Hancock Bank faced a big challenge when it purchased Whitney Bank: merge two disparate asset-management and trust-accounting units, smoothly, in a Southeastern market full of competitors apt to pick off clients frustrated by any glitches.
The merging institutions, which both offered a range of investment, wealth management and custodial services, had to reconcile the processes, workflows and tech systems their respective staffs used to manage portfolios, execute trades and report to clients on other third parties.
Hancock (HBHC) purchased Whitney a little over a year ago in a $1.5 billion stock deal that created a bank with about $6.7 billion in assets. The Gulfport, Miss.-based institution uses the Whitney Bank handle in Louisiana and Texas and the Hancock Bank brand in Alabama, Mississippi and Florida. The combined asset management unit has more than 6,000 active accounts serving custodial, wealth management and investment clients.
To standardize the tech used by two units, the bank migrated the Whitney portion to a SunGard asset management and trust accounting product that Hancock has already been using (the bank would not say what system Whitney used).
In an interview this week with Bank Technology News, Mark Duthu, executive vice president for Hancock Holding Company's trust and asset management group, discussed the now-completed project — and how the evolution in underlying tech can prepare portfolio managers and sales and service staff for new regulations and market changes.
BTN: What was the first thing that had to happen to bring the two units together?
Duthu: We had to agree on a common operating platform. We spent a better part of six months researching service providers.
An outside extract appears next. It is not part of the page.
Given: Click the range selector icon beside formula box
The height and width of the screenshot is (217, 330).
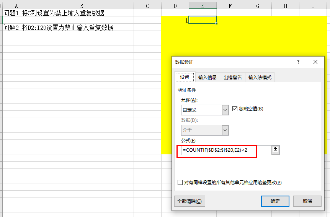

SunGard was already installed at Hancock, which had a trust department of about the same size, and had the functionality that we were looking for — such as the ability to aid relationship management and report generation.
BTN: What was the timeline?
Duthu: Once we made the decision, the SunGard reps were down here developing a project time line, and the advance team was here working with the Whitney and Hancock teams to deliver the functionality. We had very little room for delay — there was a tight conversion timeframe of about seven months. We needed to create a singular platform for the two banks. That includes trust accounting, security processing, portfolio management, as well as compliance from an investment and account review standpoint.
BTN: What was the challenge in bringing the two banks together?
Duthu: There were different processes that each department used for workflows and reporting, and one of the things that we had to do was determine common policies, procedures and create a common trust platform that would support the entire operation, enabling everyone to use the same tools and work in the same way to create more efficiency and agility to evolve the entire unit going forward. That's particularly important as we look into the future as the technology that's used in asset management changes.
BTN: How did the increased reliance in the industry on analytics and modeling being used in investment and wealth management play a role conversion project?
Duthu: The amount of analysis that we perform on the investment management side has probably increased tenfold when compared to just five years ago, and performance measurement [analysis of the success of investments to inform future strategy] is a key component of that. That particular part of the solution that includes analytics and modeling integrates into our existing systems. We can leverage more analysis and be able to react to new market information very quickly.
BTN: How will the project help with regulatory compliance, particularly as investment management rules become more complex?
Duthu: We want to be able to further automate compliance with changing regulatory requirements that are being placed on all banks , to deliver those [reporting tools] into the hands of our trust administrators and portfolio managers … Dodd Frank is an important part of what we're working on with compliance, but there are also required administrative investment reviews that are part of operating a trust division that can benefit from standardization [between the two units] and automated reporting and documents.